Pack layers regardless — the day-night temperature swing in the highlands is large, and the UV is brutal.
Getting around
Yunnan has modernized fast. High-speed rail now connects Kunming–Dali–Lijiang, making those hops a comfortable 2-ish hours each — book on the 12306 app. From Lijiang up to Shangri-La it’s still a bus (~4 hrs) through the mountains. Internal flights make sense for the long jumps (Kunming–Xishuangbanna, or skipping the chain). Within cities, DiDi works everywhere and is cheap; for Erhai, the e-bike is king. Set up mobile pay before you arrive (see below) — you’ll rarely touch cash.
Where to stay
- Dali: a lakeside guesthouse along Erhai (Caicun or near the Ecological Corridor) beats the old-town core — you wake up to the water.

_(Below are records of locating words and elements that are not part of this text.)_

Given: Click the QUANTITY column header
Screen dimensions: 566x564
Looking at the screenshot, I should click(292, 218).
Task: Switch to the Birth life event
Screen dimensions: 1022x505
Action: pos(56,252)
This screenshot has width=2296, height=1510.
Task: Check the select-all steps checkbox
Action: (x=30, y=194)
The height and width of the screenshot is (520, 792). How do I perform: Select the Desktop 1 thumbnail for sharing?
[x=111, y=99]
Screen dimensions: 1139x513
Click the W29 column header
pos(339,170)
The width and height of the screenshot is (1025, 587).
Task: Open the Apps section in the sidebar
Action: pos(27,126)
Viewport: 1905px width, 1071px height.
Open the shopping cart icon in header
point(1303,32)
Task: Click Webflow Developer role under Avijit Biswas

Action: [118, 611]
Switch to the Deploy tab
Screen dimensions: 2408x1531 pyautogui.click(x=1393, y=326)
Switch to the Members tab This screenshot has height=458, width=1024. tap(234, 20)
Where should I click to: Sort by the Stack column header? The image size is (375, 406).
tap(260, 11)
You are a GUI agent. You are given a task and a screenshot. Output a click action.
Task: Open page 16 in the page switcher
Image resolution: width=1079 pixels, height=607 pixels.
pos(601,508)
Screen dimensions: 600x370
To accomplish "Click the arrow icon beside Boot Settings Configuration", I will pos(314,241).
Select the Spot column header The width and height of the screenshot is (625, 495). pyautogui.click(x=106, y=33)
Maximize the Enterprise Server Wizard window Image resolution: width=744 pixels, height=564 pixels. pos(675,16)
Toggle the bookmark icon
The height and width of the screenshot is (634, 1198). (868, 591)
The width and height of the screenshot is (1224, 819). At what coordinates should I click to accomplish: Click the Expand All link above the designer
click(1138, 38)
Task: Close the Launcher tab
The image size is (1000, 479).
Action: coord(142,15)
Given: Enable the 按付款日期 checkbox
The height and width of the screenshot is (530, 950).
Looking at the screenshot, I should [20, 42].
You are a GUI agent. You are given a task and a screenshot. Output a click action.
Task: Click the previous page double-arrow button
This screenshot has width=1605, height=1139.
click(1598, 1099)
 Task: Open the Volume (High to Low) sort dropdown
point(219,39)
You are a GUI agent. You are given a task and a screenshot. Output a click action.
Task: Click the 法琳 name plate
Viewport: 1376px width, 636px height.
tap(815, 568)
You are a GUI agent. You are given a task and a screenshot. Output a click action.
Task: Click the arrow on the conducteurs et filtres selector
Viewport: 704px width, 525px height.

- Lijiang: Shuhe or Baisha, not the main Old Town. Quieter, cheaper, more authentic Naxi guesthouses.
- Shangri-La: stay in or near Dukezong old town; pick a place with heating (it’s cold and high).
- Yuanyang: Xinjie town or a guesthouse near Duoyishu so you can roll out for sunrise.
Boutique Naxi/Bai courtyard guesthouses run roughly ¥250–600/night and are one of Yunnan’s quiet pleasures.
Local tips & the low-price-tour scam
The big one: avoid 低价团 (low-price tours). That ¥1,280-for-7-days deal is bait — the operator makes its money herding you into jade, silver, tea, and “ethnic culture museum” shopping stops, with hard-sell pressure and your actual sightseeing cut to an hour. The tell on any itinerary: vague entries like “cultural experience hall” or “national village,” or a marquee site (Jade Dragon) given only “1–2 hours.” A genuine no-shopping (“纯玩”) tour costs ¥2,500–4,000+ per person for 7 days excluding flights. Below that price, there’s a catch.
A few more:
- Buy nothing valuable (jade, “silver”) on the street or in tour-stop shops.
- Scenic-area restaurants and “specialty” shops are heavily marked up — eat where locals do.
- Book Jade Dragon tickets ahead; they sell out.
- Carry some cash for tiny villages, but mobile pay covers 95% of everything.
What to skip
- The Erhai sightseeing cruise — ride the shore instead.
- Tour-bus shopping stops — the entire 低价团 model.
- Generic stage shows (“Impression” spectacles) unless you specifically want one.
- Cramming Xishuangbanna into the Dali–Lijiang loop — it’s in the tropical far south; do it separately.
- Buying the ¥10 “silver” at the Dali Old Town gate.
Before you go
Three things to sort before you fly:
- Visa: many nationalities now get visa-free or transit-visa-free entry to China — check the latest in our visa-free guide.
- eSIM / connectivity: you’ll want a working SIM with a VPN-friendly plan from minute one. See our eSIM guide.
- Mobile payment: set up Alipay for foreigners before you arrive — it’s how you’ll pay for e-bikes, guesthouses, noodles, and DiDi. Our Alipay guide covers it.
Sort those, skip the budget tour, and Yunnan delivers.